Yesterday marked the first day of trade under a new set of financial regulations - the biggest change in more than a decade. The introduction of the second Markets in Financial Instruments Directive - or MiFiD II for short - has been in train for almost four years and marks one of the last major changes to stem from the 2008 financial crash. So what do the changes aim to achieve and what does it mean for consumers?

Maeve Kelly, compliance manager with Cantor Fitzgerald, said the over-riding aim of the new rules set is around transparency. "MiFiD I came in back in 2007 so it's there ten years - what MiFiD II is trying to do is build on what's already in place," she said. "It's seeking to increase market transparency, enhance consumer protection and ultimately ensure that the consumer is treated fairly."

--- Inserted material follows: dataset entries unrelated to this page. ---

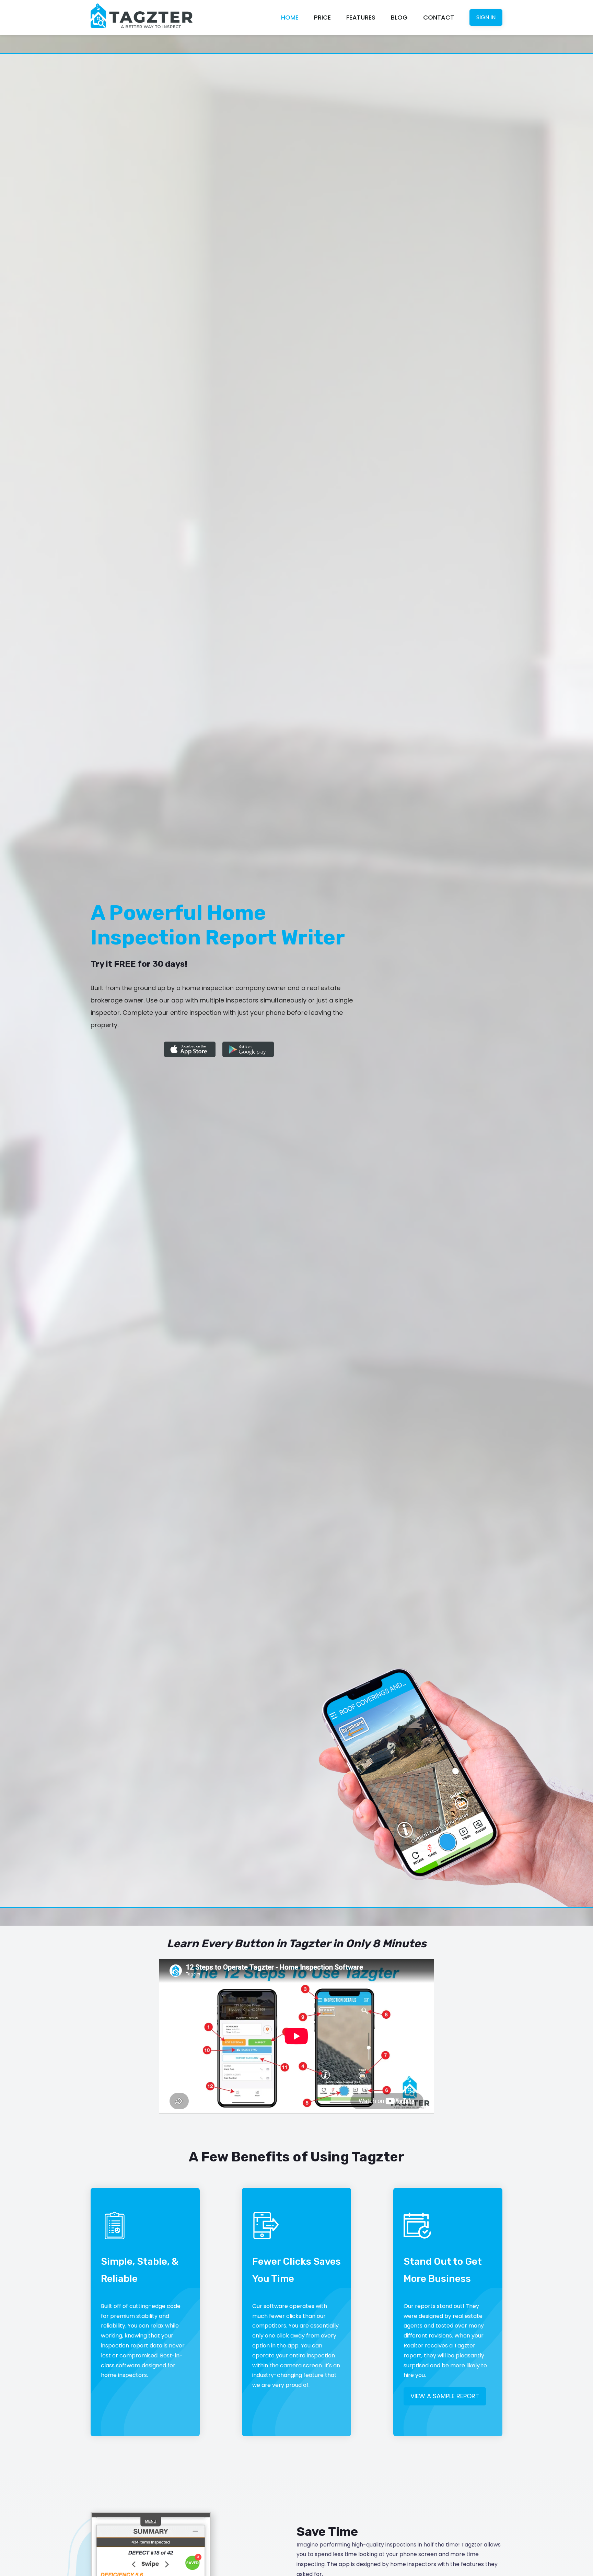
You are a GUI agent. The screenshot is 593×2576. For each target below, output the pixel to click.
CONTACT (438, 17)
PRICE (322, 17)
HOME (290, 17)
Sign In (486, 17)
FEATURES (360, 17)
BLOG (399, 17)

What that means in practise is that the client is clearer on what is being done, while regulators have a clearer picture of what companies are doing on their behalf. One of the main ways in which this will become apparent to consumers is in the way a company displays its pricing from now on. "It's very clear on what a consumer is paying for an investment product now," Maeve Kelly said. "Everything is aggregated into one figure so it's clear from them and they can see how that is going to affect the overall performance of their investment."

What may be less apparent to consumers - but no less important - is the extra work that is now required to ensure that brokers and traders are doing the best they can on their behalf. This includes an enhanced obligation to ensure a product is the right fit for an individual customer - which will take things like their age and income into account. 

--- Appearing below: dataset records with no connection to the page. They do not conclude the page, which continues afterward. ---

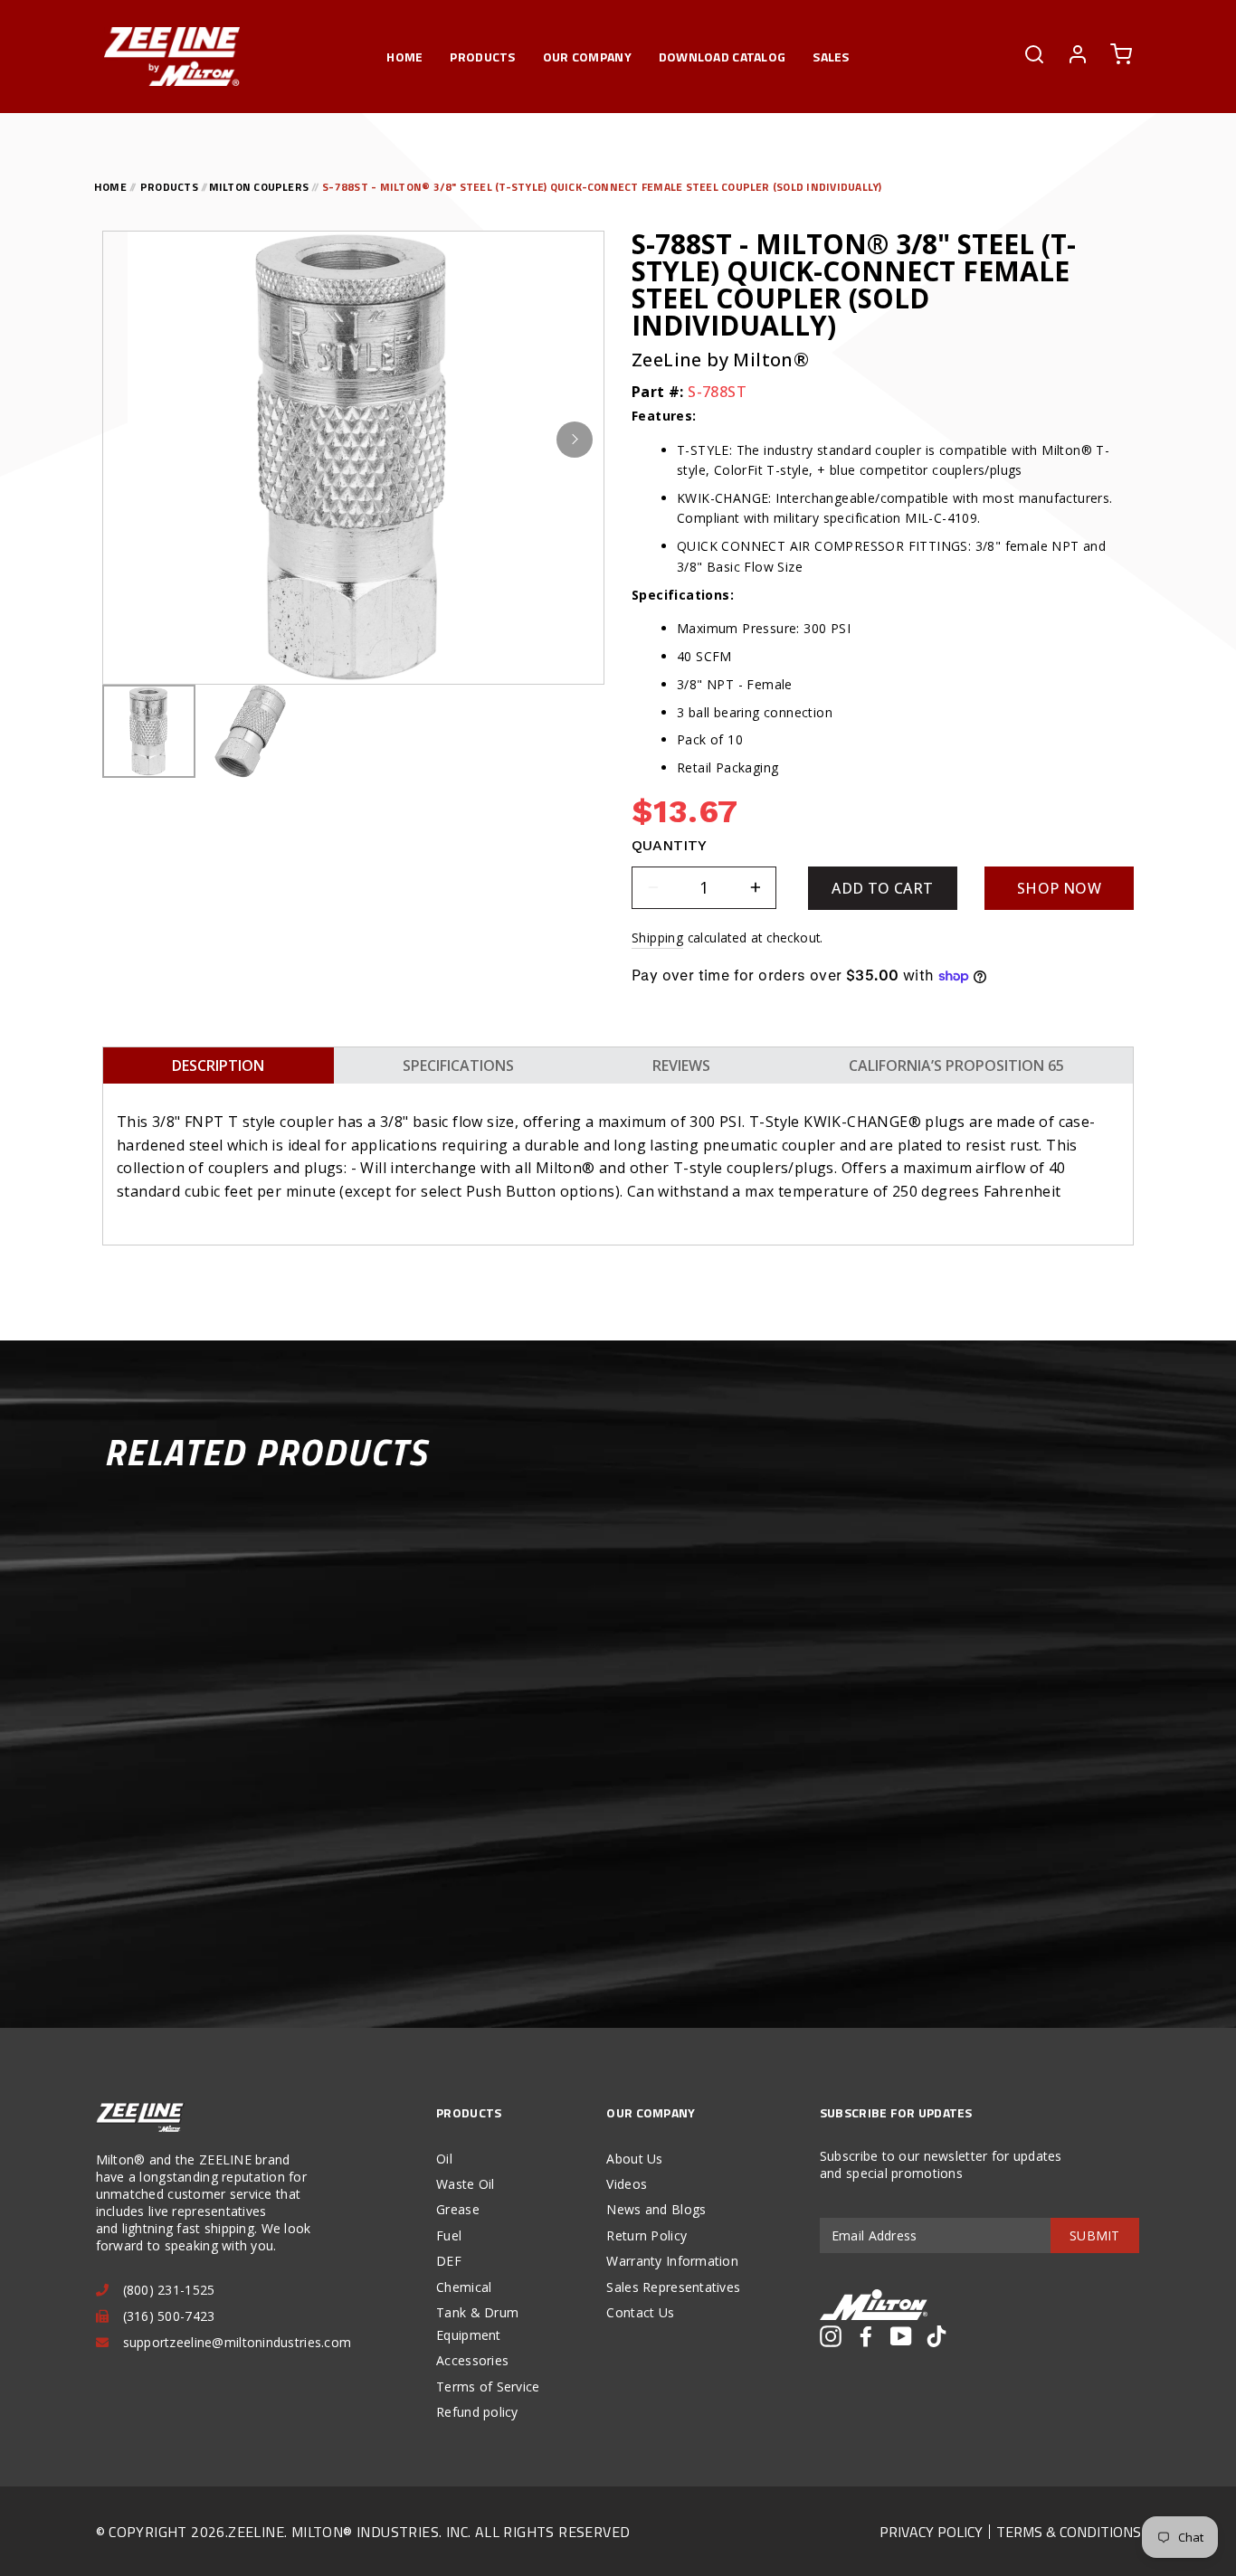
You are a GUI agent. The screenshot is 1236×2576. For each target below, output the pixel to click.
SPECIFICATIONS (458, 1065)
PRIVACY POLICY (931, 2531)
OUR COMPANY (587, 56)
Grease (458, 2209)
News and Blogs (656, 2209)
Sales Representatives (673, 2287)
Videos (626, 2183)
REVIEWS (681, 1065)
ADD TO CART (882, 888)
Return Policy (646, 2235)
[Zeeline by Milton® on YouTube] (901, 2335)
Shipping (657, 937)
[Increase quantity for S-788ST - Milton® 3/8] (755, 887)
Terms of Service (487, 2386)
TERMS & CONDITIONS (1068, 2531)
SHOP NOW (1059, 888)
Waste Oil (465, 2183)
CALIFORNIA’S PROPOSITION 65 (956, 1065)
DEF (448, 2260)
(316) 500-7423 (169, 2316)
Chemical (463, 2287)
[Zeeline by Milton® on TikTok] (936, 2335)
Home (404, 56)
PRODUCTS (482, 56)
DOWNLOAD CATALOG (722, 56)
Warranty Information (672, 2260)
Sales (831, 56)
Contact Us (640, 2312)
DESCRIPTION (218, 1065)
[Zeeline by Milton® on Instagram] (830, 2335)
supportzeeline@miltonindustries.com (237, 2342)
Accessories (472, 2360)
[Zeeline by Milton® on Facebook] (866, 2335)
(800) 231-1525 (169, 2289)
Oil (444, 2158)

Firms will also have to ensure 'best execution' - which means that their staff are making decisions in the best interests of their clients. Ms Kelly said there was already a need for these kinds of practices - but MiFiD II pushes firms to show this more clearly than before. "We're all doing that anyway - it was there under MiFiD I - but again, there's more obligations on the firm to produce evidence of that," Ms Kelly said. "So much so, each and every time that an investment firm provides a retail client with investment advice they now need to issue a report to the client outlining what that advice contains and why they believe it's suitable for the client."

After years of notice and planning these new rules came into effect yesterday, and according to Ms Kelly they were adopted with relative ease. "A huge amount of preparation has gone into this in the last 12 to 18 months," she said. "Cantor Fitzgerald is part of a global group and we were able to work with our offices in London and we were able to work with them which helped us a lot."